◆ EXCERPT TO READ:
....
Suggestion
Closed this issue · 2 comments
dotRData commented
It would also be great to have outlier removal/imputation based on the columns
- 6 σ
trainData[, `:=`(mean_dv = mean(dv), sd_dv = sd(dv))]
trainData <- trainData[dv >= (mean_dv - (6*sd_dv)) & (dv <= mean_dv + (6*sd_dv))]
trainData[, c('mean_dv', 'sd_dv'):=NULL]
- percentile
removeOneOutliersFunc <- function(trainData, colName, outlierVec = c(0.0001,0.9999)){
vec <- trainData[[colName]]
values <- as.numeric(quantile(vec, outlierVec, na.rm = TRUE))
trainData <- trainData[vec >= values[1] & vec <= values[2]]
return(trainData)
}
ELToulemonde commented
Great idea.
I was thinking on building a bunch of statistical functions to complete this package.
Those would absolutly go into this category.
I guesss I will create a project for this part.
Any ideas of statistical functions to filter/preprocess data are welcomed.
ELToulemonde commented
Hi,
Functions remove_sd_outlier
, remove_percentile_outlier
, remove_rare_categorical
have been implemented and will be available in next cran release.
Feel free to test them, check if they are helpfull and suggest any form of improvements.
I close,
Thanks.
Emmanuel-Lin
....
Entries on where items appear
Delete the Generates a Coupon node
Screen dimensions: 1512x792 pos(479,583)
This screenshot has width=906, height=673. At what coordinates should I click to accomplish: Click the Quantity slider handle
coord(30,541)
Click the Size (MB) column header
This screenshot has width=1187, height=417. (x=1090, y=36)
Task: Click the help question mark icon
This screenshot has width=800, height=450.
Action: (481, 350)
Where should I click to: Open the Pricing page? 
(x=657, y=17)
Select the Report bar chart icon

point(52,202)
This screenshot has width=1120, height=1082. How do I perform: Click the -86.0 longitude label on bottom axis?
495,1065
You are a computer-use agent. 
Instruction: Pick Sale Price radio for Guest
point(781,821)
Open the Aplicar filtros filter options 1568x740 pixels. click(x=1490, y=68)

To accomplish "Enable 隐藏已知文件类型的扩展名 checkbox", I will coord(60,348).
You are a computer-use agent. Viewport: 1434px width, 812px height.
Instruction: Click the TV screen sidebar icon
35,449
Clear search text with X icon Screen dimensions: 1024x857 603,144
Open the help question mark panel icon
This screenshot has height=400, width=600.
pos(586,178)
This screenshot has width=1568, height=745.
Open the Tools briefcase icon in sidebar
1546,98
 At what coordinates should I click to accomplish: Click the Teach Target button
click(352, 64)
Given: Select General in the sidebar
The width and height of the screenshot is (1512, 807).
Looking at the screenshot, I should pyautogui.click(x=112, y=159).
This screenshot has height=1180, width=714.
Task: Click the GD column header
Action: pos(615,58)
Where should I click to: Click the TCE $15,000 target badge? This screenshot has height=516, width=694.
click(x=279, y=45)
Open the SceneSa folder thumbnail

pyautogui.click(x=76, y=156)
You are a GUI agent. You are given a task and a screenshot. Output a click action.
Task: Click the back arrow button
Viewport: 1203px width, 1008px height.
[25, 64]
....
◆ EXERCISE A: In the issue thread, which functions does the maintainer say have been implemented?
◆ EXERCISE B: Using the issue thread, explain why the maintainer welcomes the outlier-removal suggestion.

◆ CORRECT RESULT A: remove_sd_outlier, remove_percentile_outlier, and remove_rare_categorical.

◆ CORRECT RESULT B: The maintainer was already planning to build a set of statistical functions to complete the package. Outlier removal would fit squarely into that category, so the maintainer expects to create a project for this part.